Calculated single deamidation half-times for 10 individual Asn and 3 combinations of Asn residues in 10 different protein types vs. the corresponding experimentally observed deamidation half-times (, , , –35). Experiments were in vitro in Tris and phosphate buffers and in vivo in human blood. Buffer conditions in Tris and phosphate varied among these investigations but were comparable to pH 7.4, 37°C, 0.15 M. Some of the scatter in the figure is probably the result of these variations. If the calculated values and experimental values were identical, the points would lie on the solid black line, as do the values determined in Tris buffers. Catalysis of deamidation is higher by phosphate than by Tris and may be even higher in erythrocytes.

Figure 2

(a) Cumulative distribution function of the calculated first-order rate constants for deamidation of 1,371 Asn residues in 126 human proteins. As indicated, the Asn residues involved in the initial deamidation of these proteins comprise a relatively small part of the complete set. Computed percentages of the Asn residues that are 1/10 deamidated at 1 and 10 days in Tris are 1% and 4%, respectively, as shown. If this deamidation were not of positive biological value, more slowly deamidating sequences and 3D structures could easily have been used. (b) Differentiated values of the distribution function in a showing the special class of unstable Asn residues present in human proteins.
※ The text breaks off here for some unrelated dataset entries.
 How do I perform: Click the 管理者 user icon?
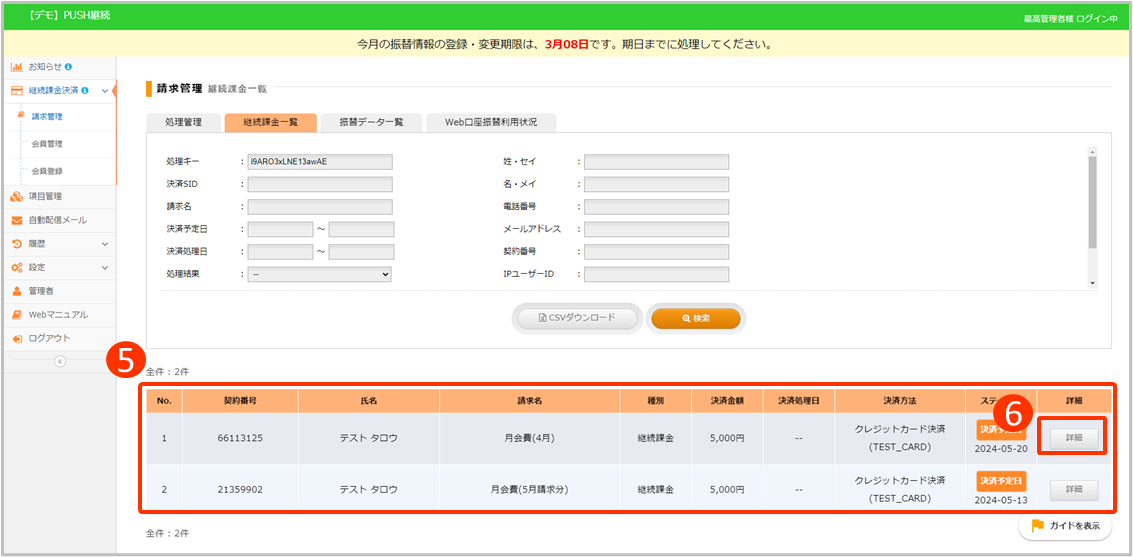tap(16, 291)
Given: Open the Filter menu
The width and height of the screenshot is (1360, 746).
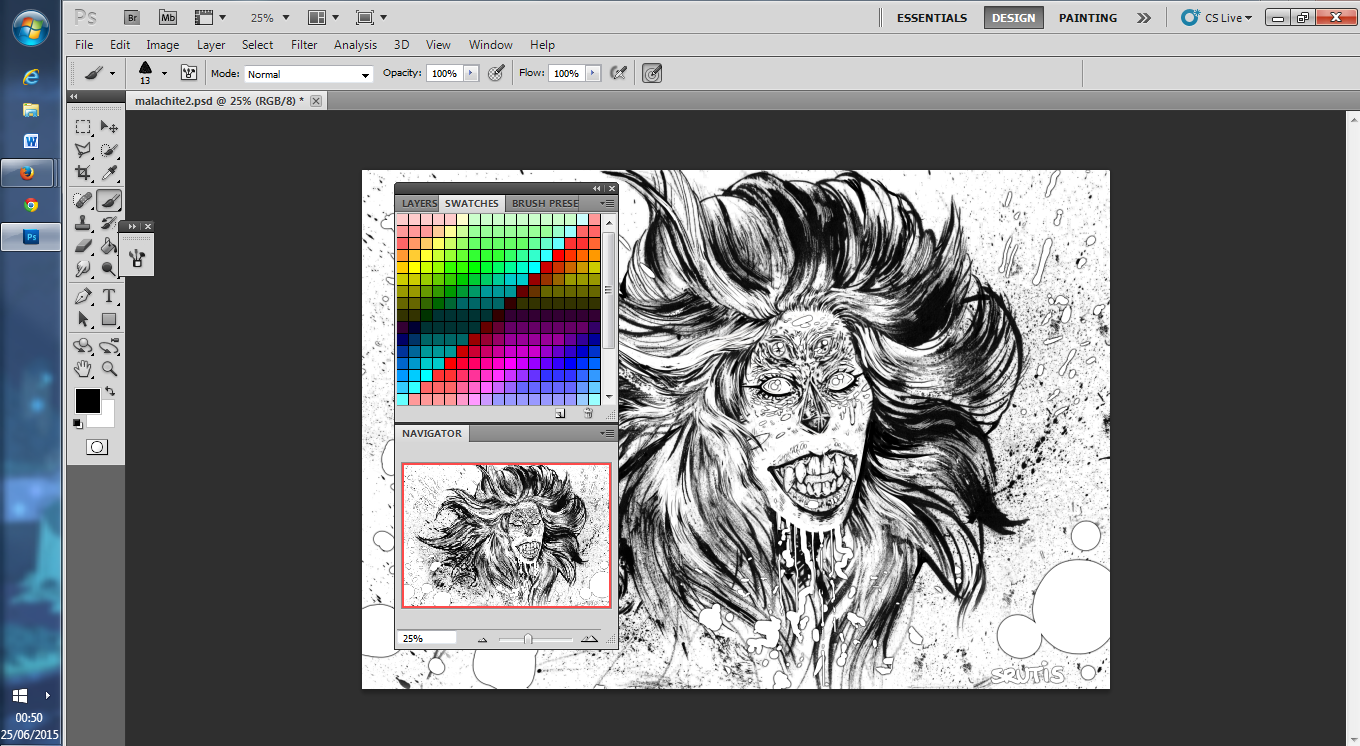Looking at the screenshot, I should click(304, 45).
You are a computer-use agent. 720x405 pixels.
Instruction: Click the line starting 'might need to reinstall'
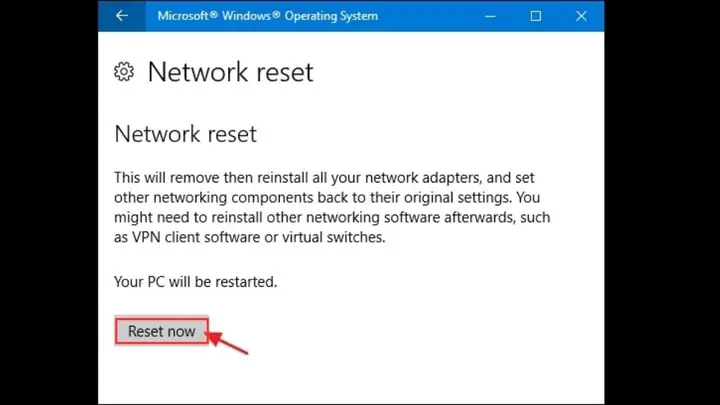(332, 217)
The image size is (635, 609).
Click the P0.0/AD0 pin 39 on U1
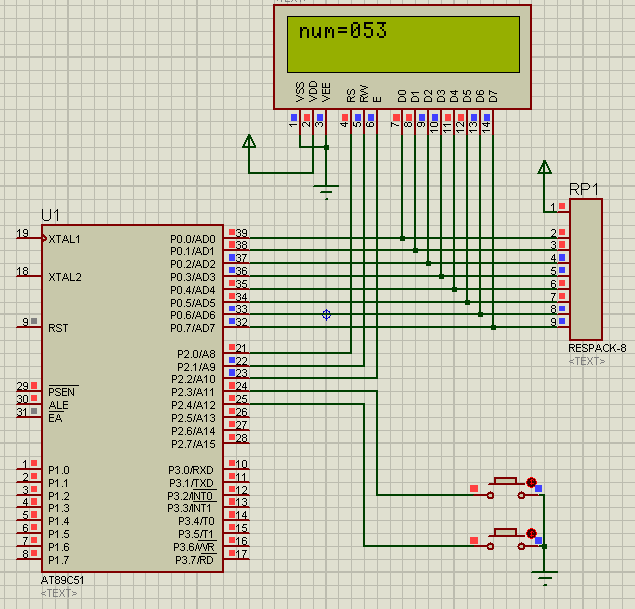[x=240, y=238]
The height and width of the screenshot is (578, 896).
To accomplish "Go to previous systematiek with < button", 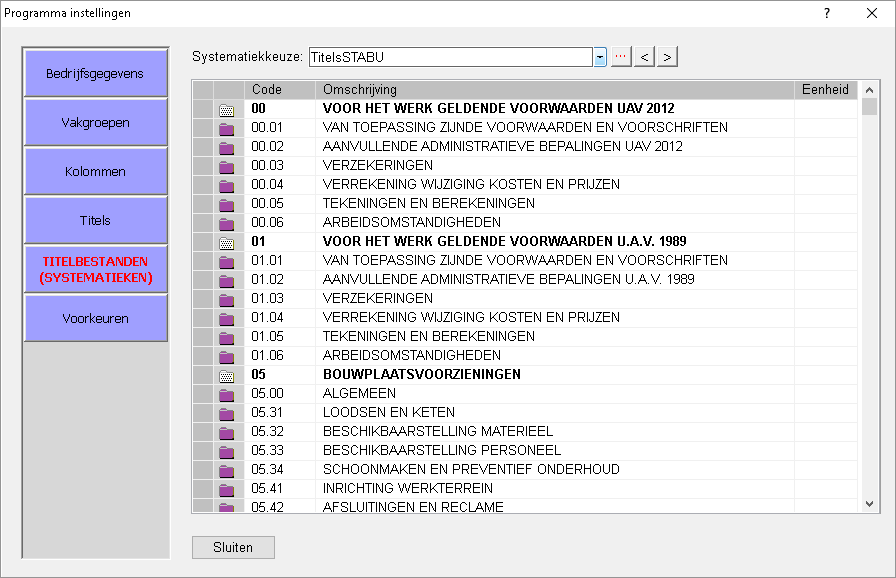I will [x=645, y=57].
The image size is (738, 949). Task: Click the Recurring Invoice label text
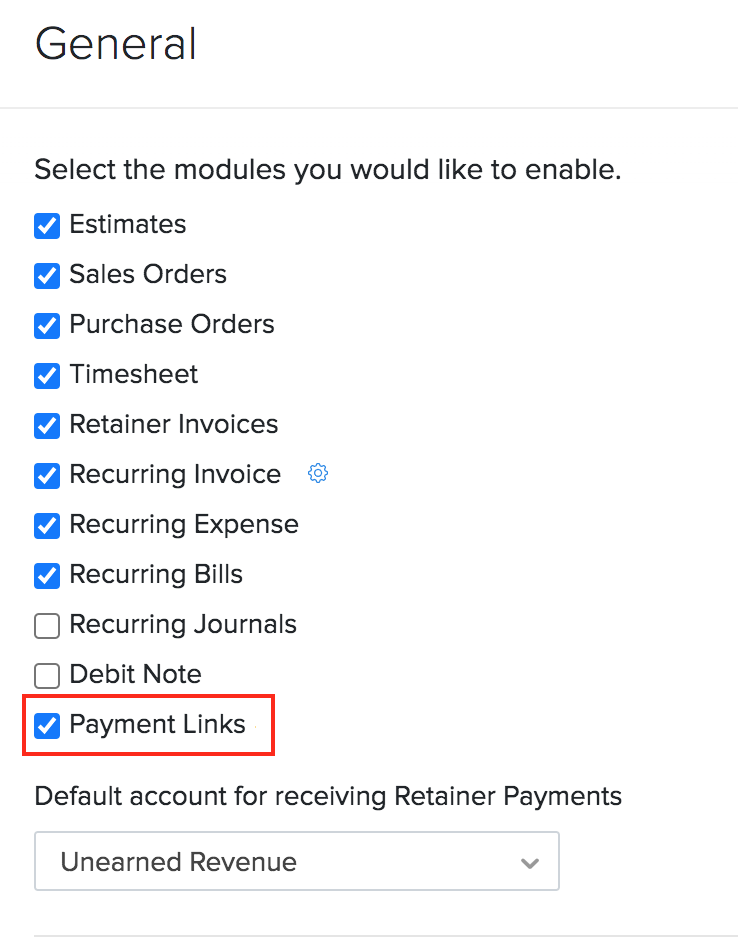pyautogui.click(x=175, y=475)
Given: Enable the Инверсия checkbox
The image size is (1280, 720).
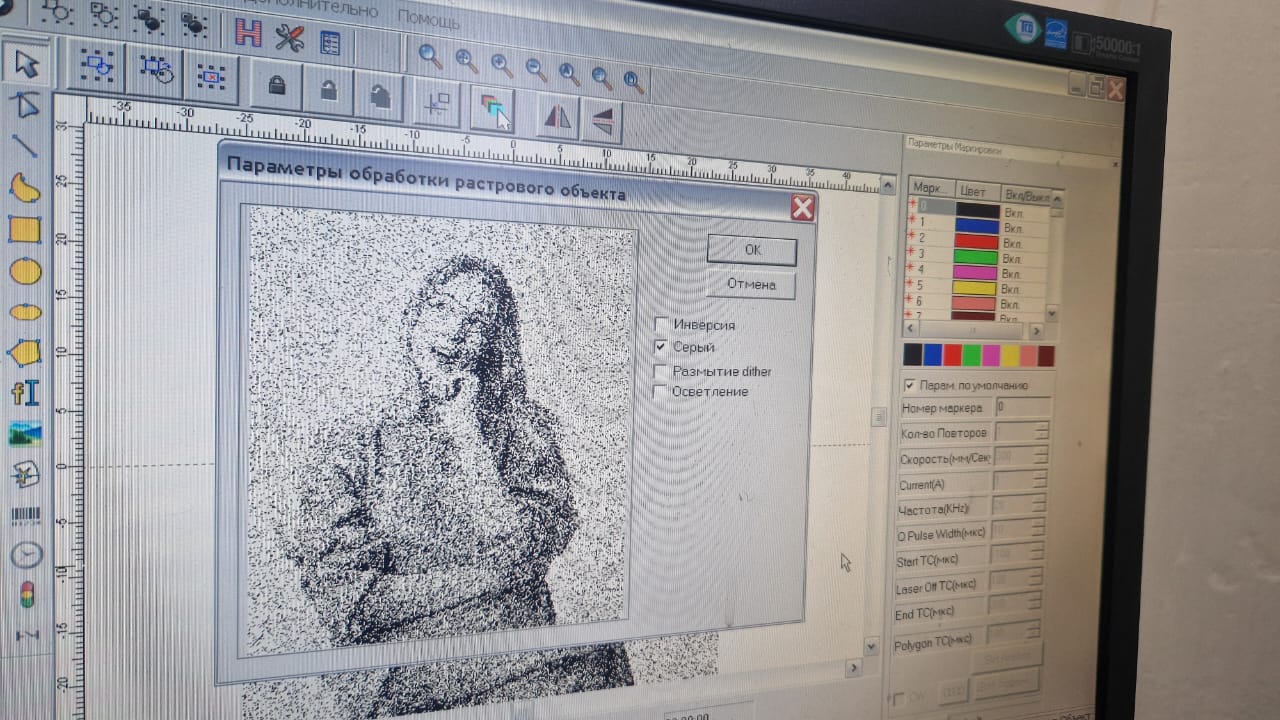Looking at the screenshot, I should [661, 324].
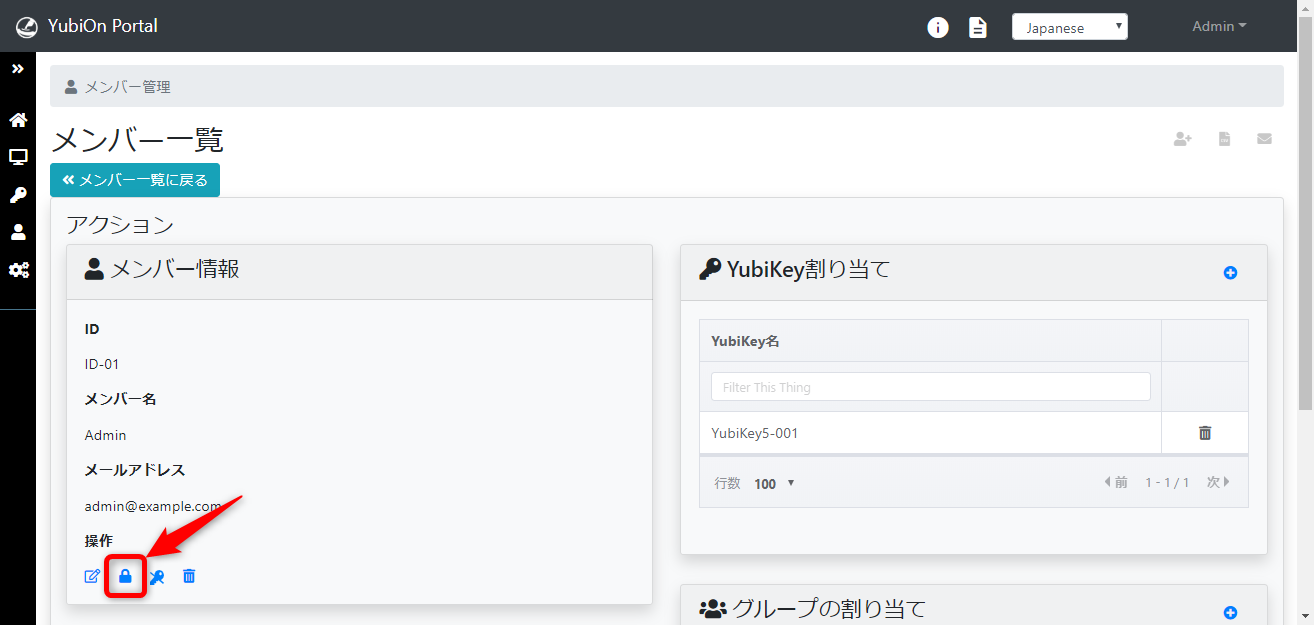Expand the sidebar with double chevron

(18, 69)
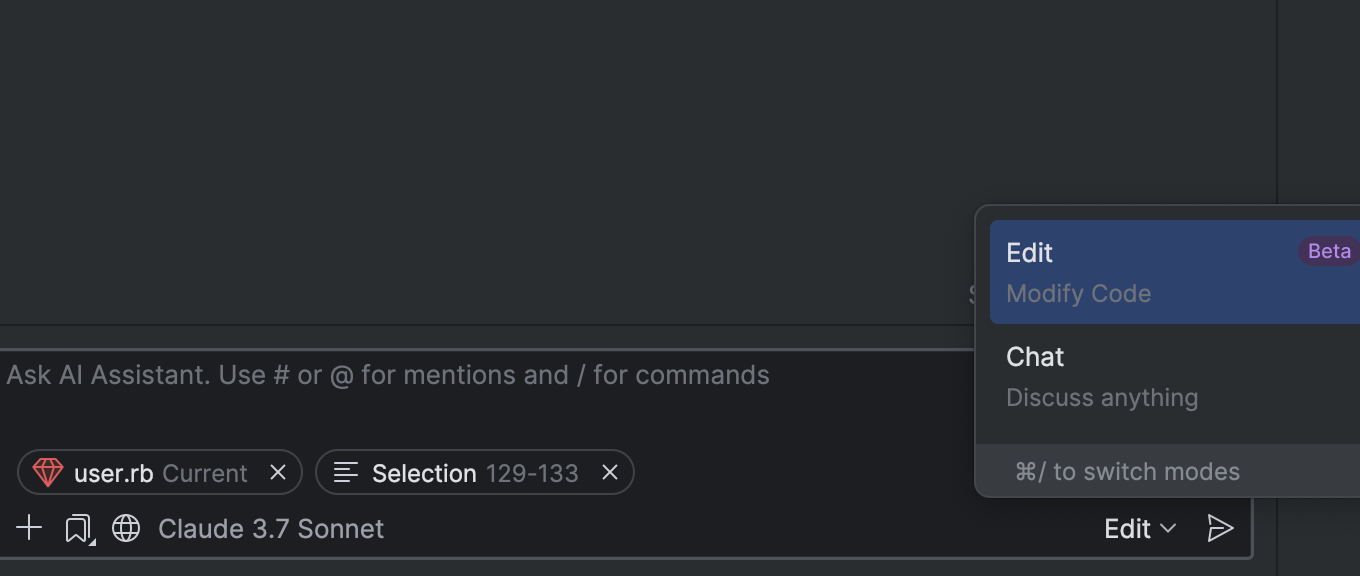Click the Beta badge on Edit
This screenshot has width=1360, height=576.
1329,251
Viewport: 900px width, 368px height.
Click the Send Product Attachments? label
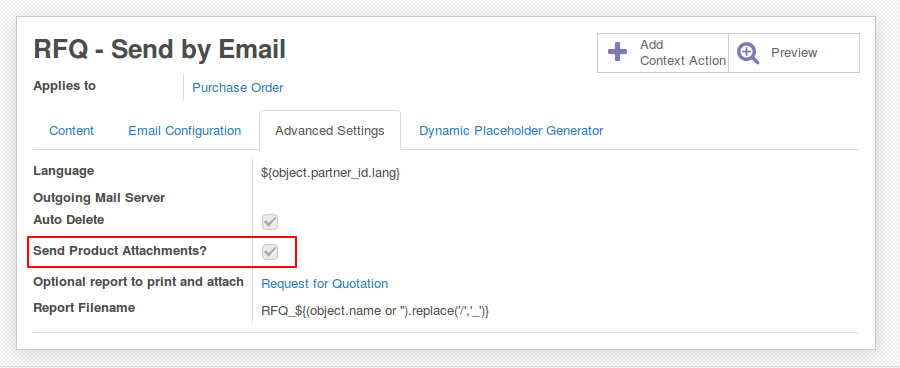[x=120, y=251]
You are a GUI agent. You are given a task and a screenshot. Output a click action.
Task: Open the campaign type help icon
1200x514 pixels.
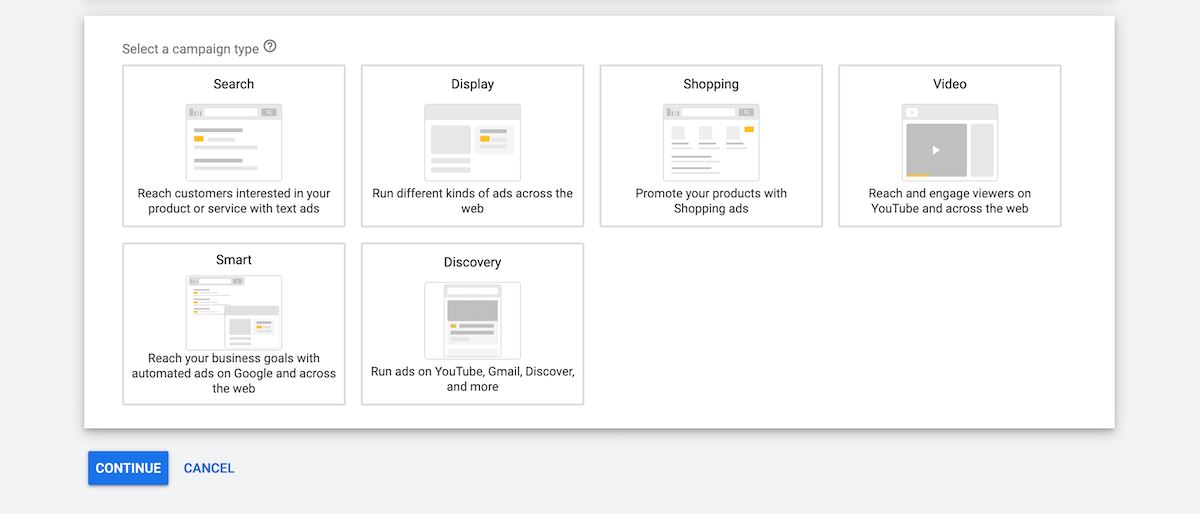tap(270, 47)
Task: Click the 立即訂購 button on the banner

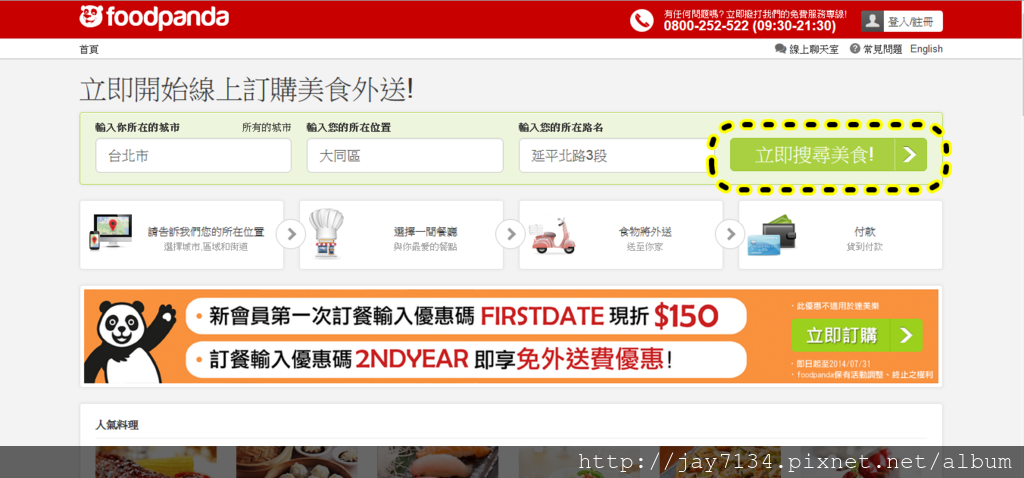Action: click(857, 336)
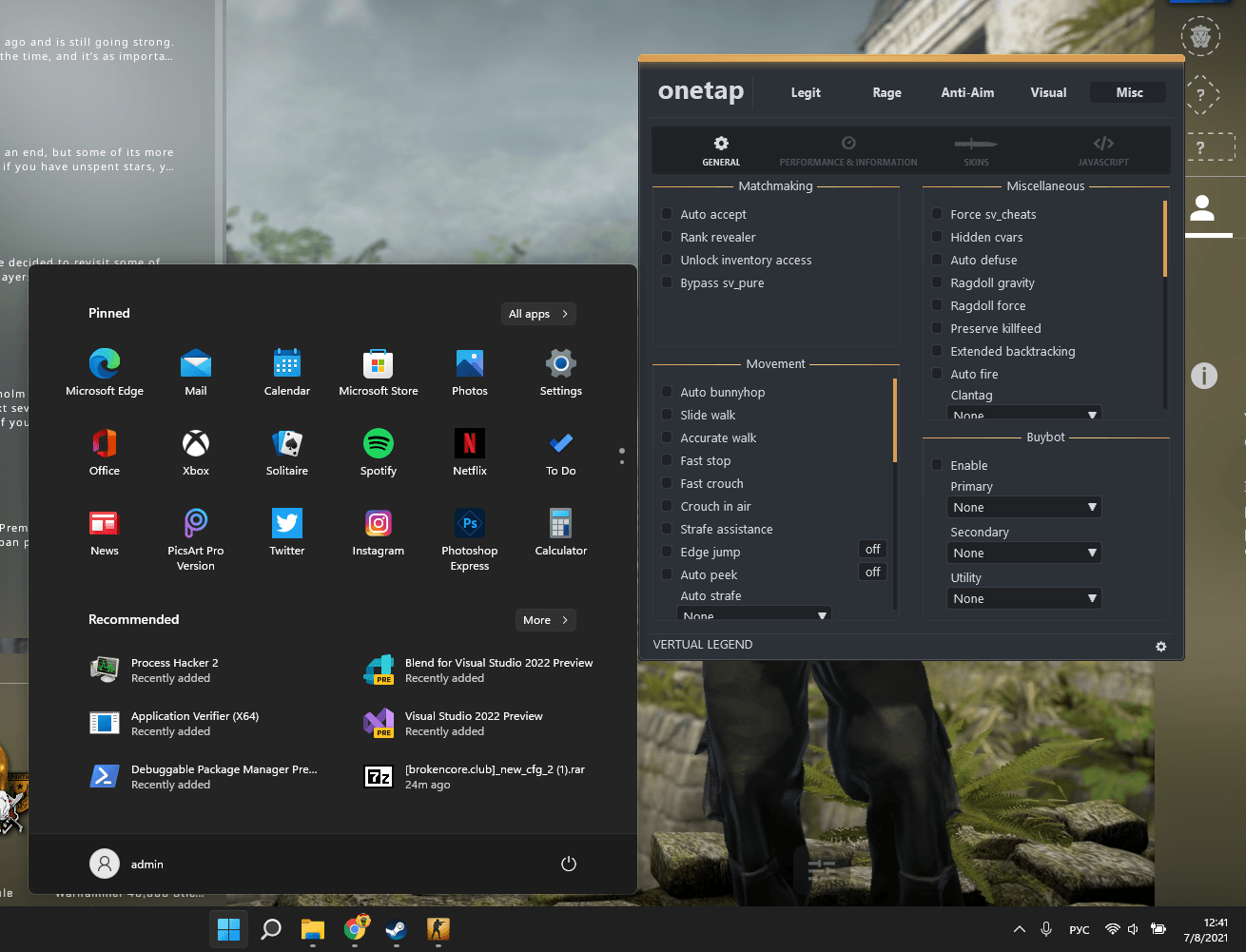Open the Xbox pinned app
1246x952 pixels.
196,453
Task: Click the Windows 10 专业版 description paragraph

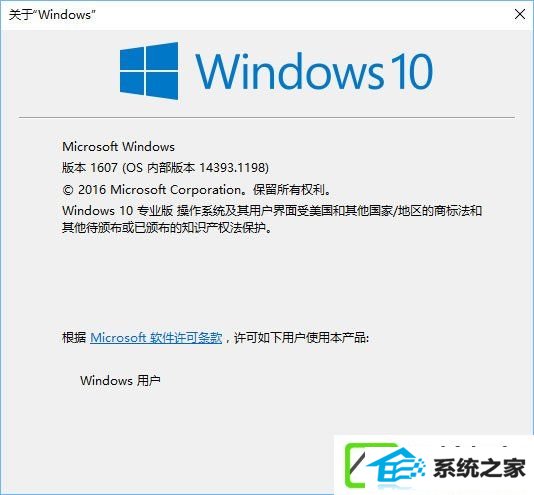Action: (x=272, y=219)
Also shown is a Gaussian function that fits the distribution function except for that part arising from the especially unstable Asn residues. The shaded area contains those Asn residues computed to be one-tenth or more deamidated in 10 days in pH 7.4, 37°C, 0.15 M Tris⋅HCl. This shaded area for phosphate, physiological fluids, or longer time intervals would be a larger part of the illustrated deviation from Gaussian.